Calorie-counting Tips for Dining Out
Part of the Calorie Counter For Dummies Cheat Sheet
Dining out can be an enjoyable experience, but it can also be a high-calorie one. Even if you’re counting calories, though, you can enjoy your dining experience without the worry of eating too many calories or sacrificing health with a bit of planning ahead.

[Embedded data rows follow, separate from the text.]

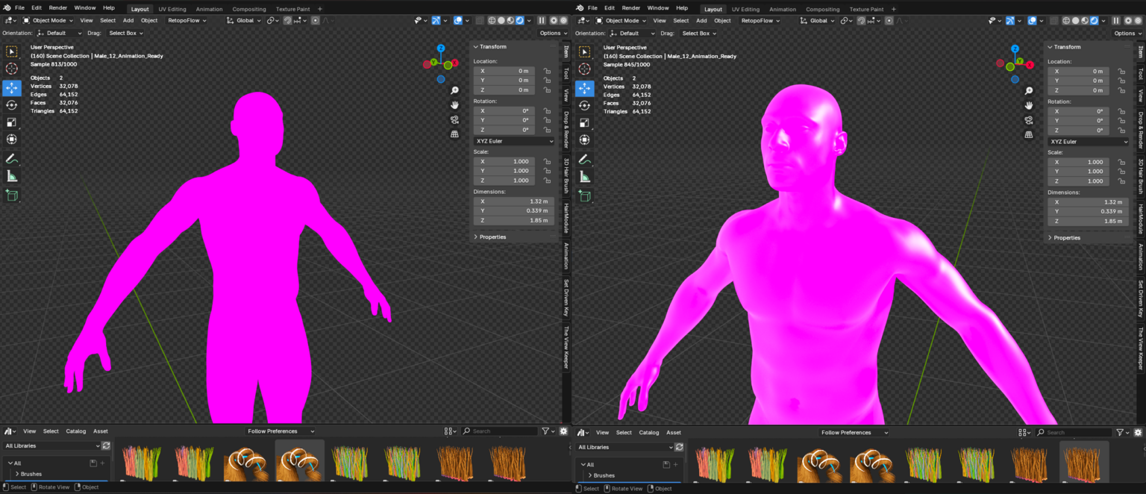Enable wireframe viewport shading
1146x494 pixels.
click(x=491, y=20)
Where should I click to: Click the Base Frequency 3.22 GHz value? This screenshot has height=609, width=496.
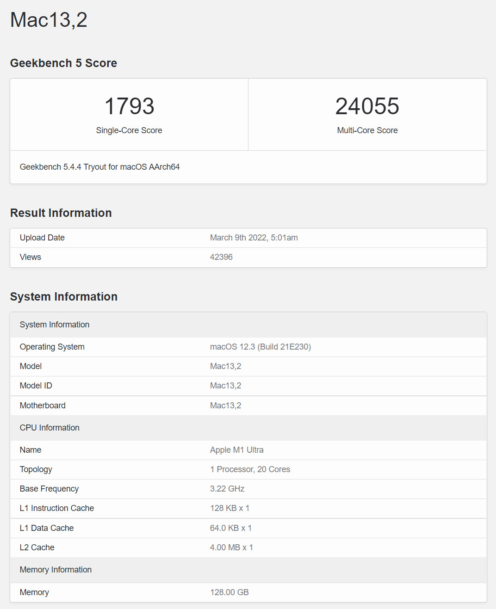tap(227, 489)
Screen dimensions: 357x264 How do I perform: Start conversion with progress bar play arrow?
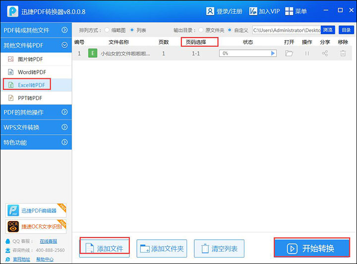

Use the tips in the following list to save calories the next time you dine out:
|Ask for dressings or sauces on the side, or skip the mayo.||Include as many vegetable toppings as possible on your sandwich, in your omelet, or on your pizza.|
|Consider an appetizer or side dish as an entrée, or choose the regular, small, or kid-sized portion. (Skip anything that’s extra-large or supersized.)||Skip the butter on breakfast items such as waffles or pancakes and use smaller amounts of syrup.|
|Choose nonfat or lowfat milk and coffee drinks (pick the small or tall size for the latter).||Enjoy your eggs with toast, but skip the extra meat item.|
|Select grilled or oven-roasted items and skip the deep-fried foods.||Skip the extra cheese on anything whatsoever.|
|Drink more water with your meals.||Choose pastas with marinara or olive oil–based sauces rather than cream or Alfredo-type ones.|
|Review beverage sizes and calories. You can rack up several hundred calories a day in liquid if you don’t monitor your intake.||Consider splitting an item with a friend and ordering a side salad to round out your meal (unless of course you’re splitting dessert).|
|Watch out for salads; they aren’t always the low-calorie choice.|
If you currently eat out daily, consider cutting back to eating no more than three meals per week away from home (not counting packed lunches). Ideally, you should limit dining out to two or fewer times a week.